*THE PROBLEM*:
Pull every "agent" line out of the data below.

### EXERCISE DATA ###

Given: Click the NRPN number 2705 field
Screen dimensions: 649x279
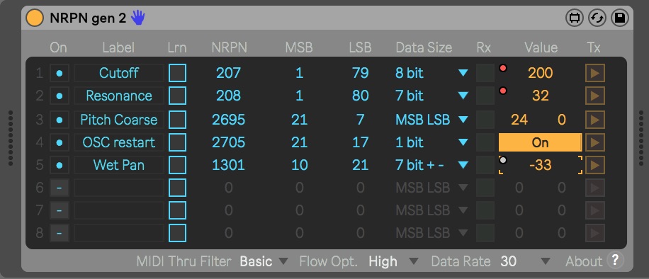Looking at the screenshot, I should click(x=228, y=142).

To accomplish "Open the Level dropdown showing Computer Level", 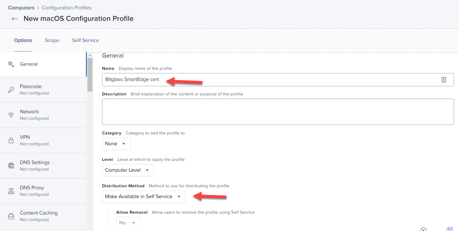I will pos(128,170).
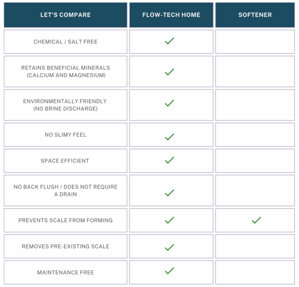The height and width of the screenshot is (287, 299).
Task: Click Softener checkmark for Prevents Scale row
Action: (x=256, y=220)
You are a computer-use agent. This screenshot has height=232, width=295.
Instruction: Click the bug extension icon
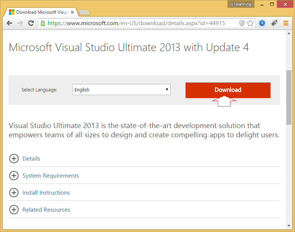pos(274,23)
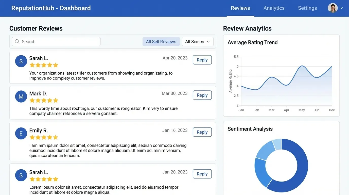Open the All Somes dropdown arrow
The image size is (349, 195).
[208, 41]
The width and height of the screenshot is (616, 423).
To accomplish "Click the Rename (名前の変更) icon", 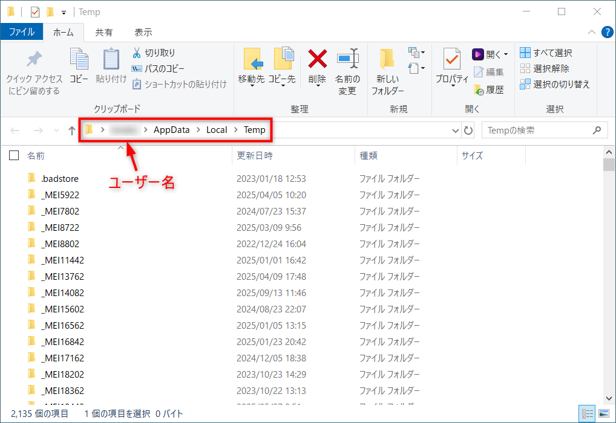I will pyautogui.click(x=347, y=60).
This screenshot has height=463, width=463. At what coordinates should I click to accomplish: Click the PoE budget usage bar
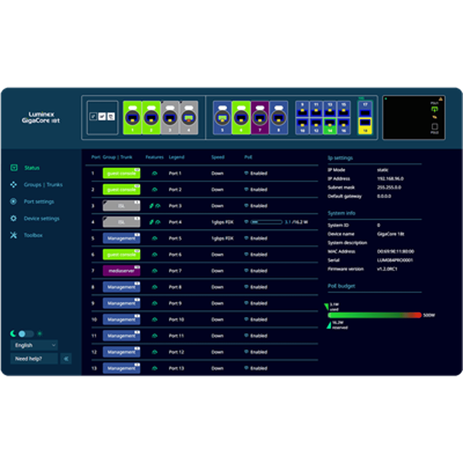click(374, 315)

###
### EXERCISE DATA ###

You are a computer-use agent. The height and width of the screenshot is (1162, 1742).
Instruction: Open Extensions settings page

###
### EXERCISE DATA ###

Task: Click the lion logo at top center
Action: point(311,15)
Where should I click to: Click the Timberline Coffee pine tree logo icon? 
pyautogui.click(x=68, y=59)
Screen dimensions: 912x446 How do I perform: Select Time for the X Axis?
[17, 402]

###

*SOLUTION*:
You are a computer-use agent. This screenshot has height=232, width=295.
You are a computer-use agent. The height and width of the screenshot is (1162, 1742).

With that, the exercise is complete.